[DATA FOR THE TASK]:
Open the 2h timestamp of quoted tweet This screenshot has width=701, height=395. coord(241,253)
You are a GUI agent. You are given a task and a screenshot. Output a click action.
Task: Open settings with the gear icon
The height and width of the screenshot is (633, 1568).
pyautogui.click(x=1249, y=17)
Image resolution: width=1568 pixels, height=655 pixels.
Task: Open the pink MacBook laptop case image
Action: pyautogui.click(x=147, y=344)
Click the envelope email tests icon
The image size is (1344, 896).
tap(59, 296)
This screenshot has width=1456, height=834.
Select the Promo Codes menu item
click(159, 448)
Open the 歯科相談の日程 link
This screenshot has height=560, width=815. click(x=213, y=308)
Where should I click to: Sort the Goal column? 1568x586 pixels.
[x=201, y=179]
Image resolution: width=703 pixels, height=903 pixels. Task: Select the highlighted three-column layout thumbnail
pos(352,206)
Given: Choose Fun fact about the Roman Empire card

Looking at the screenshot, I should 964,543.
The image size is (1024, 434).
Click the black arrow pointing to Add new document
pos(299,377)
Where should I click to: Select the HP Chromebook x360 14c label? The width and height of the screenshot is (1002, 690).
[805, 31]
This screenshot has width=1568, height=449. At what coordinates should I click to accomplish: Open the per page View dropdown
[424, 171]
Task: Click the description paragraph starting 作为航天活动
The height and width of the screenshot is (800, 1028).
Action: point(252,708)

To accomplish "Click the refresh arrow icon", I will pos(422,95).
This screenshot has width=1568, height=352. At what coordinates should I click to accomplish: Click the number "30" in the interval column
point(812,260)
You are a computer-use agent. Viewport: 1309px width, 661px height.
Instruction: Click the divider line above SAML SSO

[TASK PROMPT]: Using the records above, copy each line that contains "agent".

[SOLUTION]:
You are a GUI agent. You are given a task and a screenshot. Output a click action.
You are a computer-use agent. Viewport: 1309px width, 661px height.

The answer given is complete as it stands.